Question

In the adjoining figure line $p||$ line $q$. Line $‘t^{\prime }$ and line $‘s^{\prime }$ are transversals. Find the measure of $\angle x$ and $\angle y$ using the measures of angles given in the figure.

Answer 1

Given:
Line $p||$ line $q$, line $t$ and line $s$ are transversals.
Let us find the measure of $\angle x$ and $\angle y$.

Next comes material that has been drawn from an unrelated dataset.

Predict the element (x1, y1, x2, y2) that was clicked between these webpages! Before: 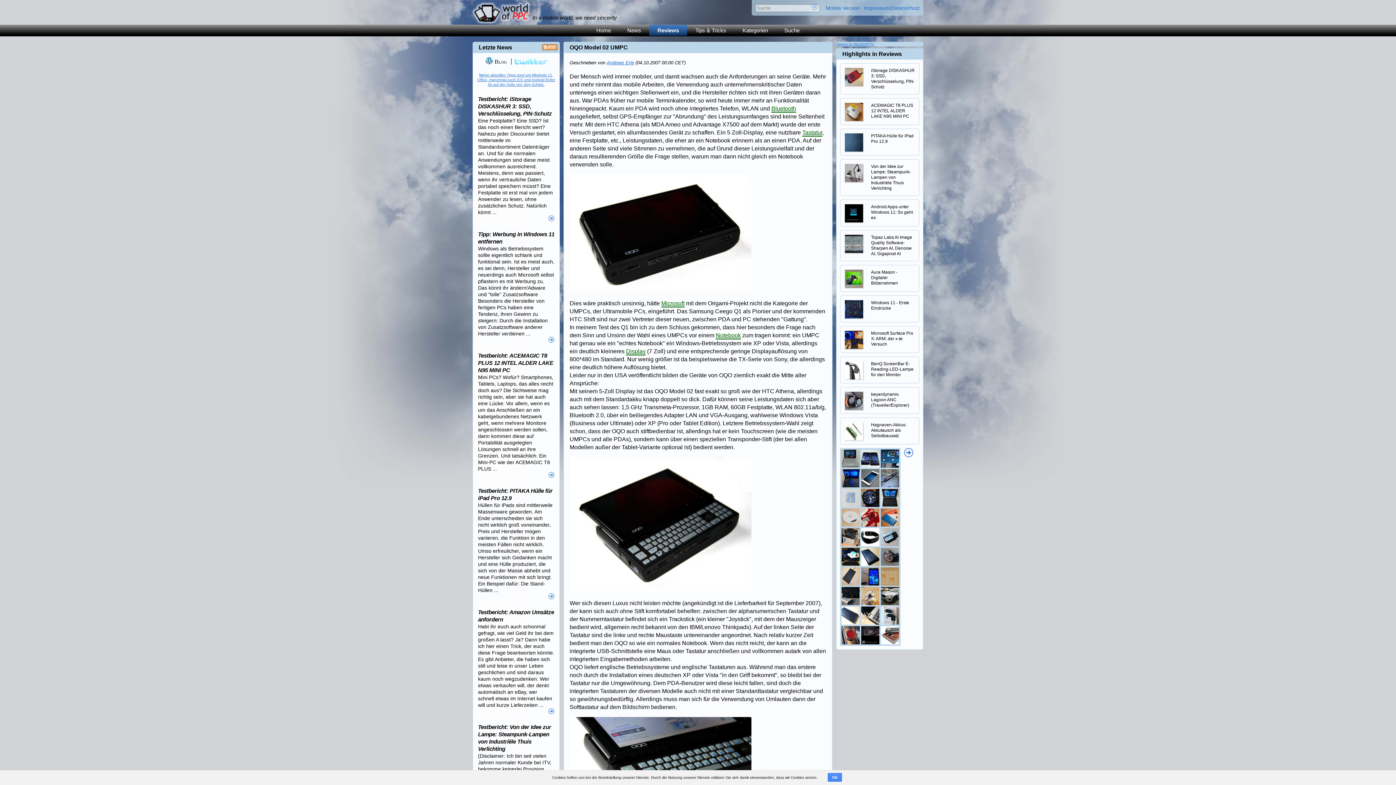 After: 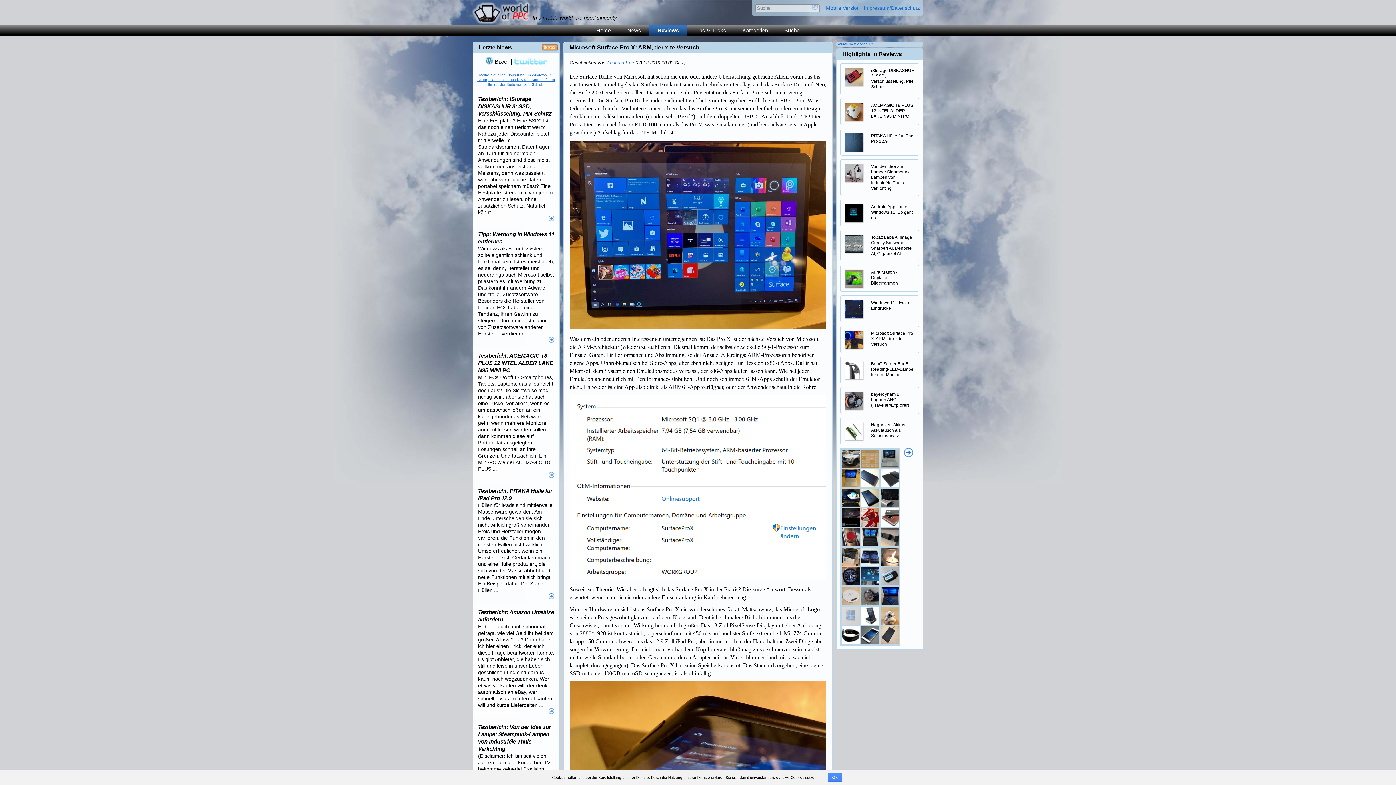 Action: label: Microsoft Surface Pro X: ARM, der x-te Versuch bbox: (840, 326, 919, 352)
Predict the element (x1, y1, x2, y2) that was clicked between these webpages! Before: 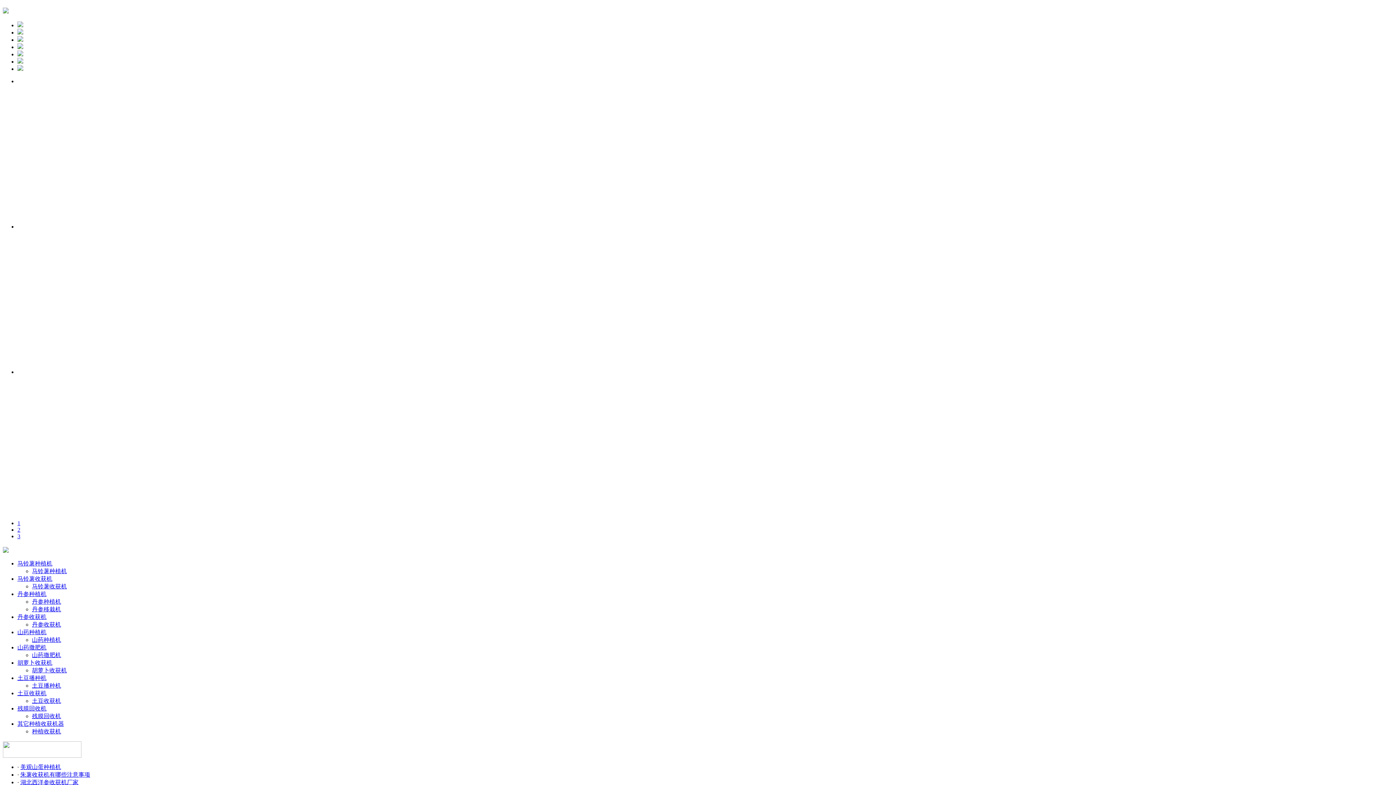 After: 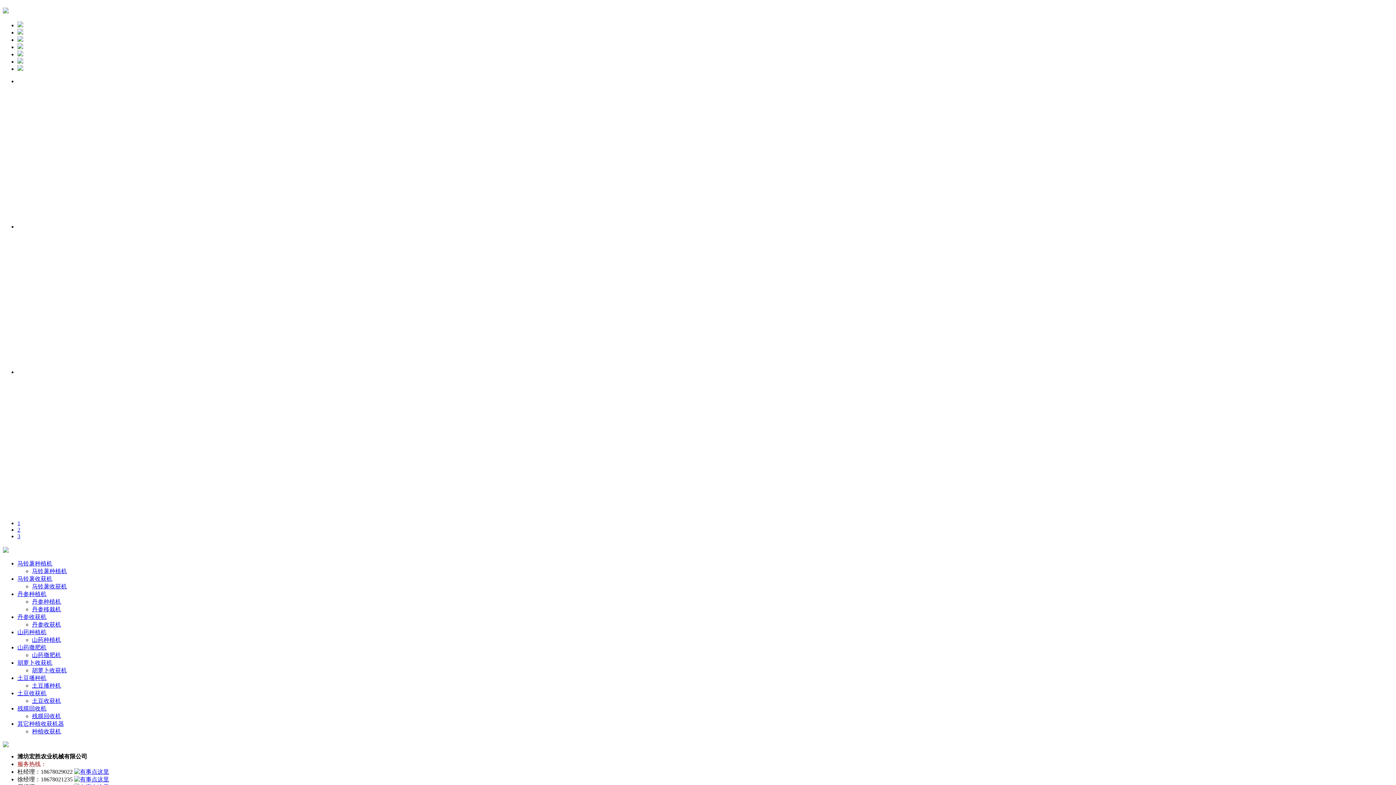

Firstly, Let us consider $\angle z$ as shown in figure.
Measure of $\angle z=40°$ … (i) [Since, they are corresponding angles]
So,
$\angle x+\angle z=180°$ [Since, angles are in a linear pair]
$\angle x+40°=180°$ [From equation (i)]
$\angle x=180°-40°$
$\angle x=140°$
Now, let us consider $\angle w$ as shown in the figure.
$\angle w+70°=180°$ [Since, angles are in a linear pair]
$\angle w=180°-70°$
$\angle w=110°$ ... (ii)
It is given that, line $p||$ line $q$ and line ${}^{\prime }{s}^{\prime }$ is a transversal.
So, $\angle y=\angle w$ [by using alternate angles]
$\angle y=110°$ [From equation (ii)]
$\therefore$ The measure of $\angle x$ is $140°$ and $\angle y$ is $110°$.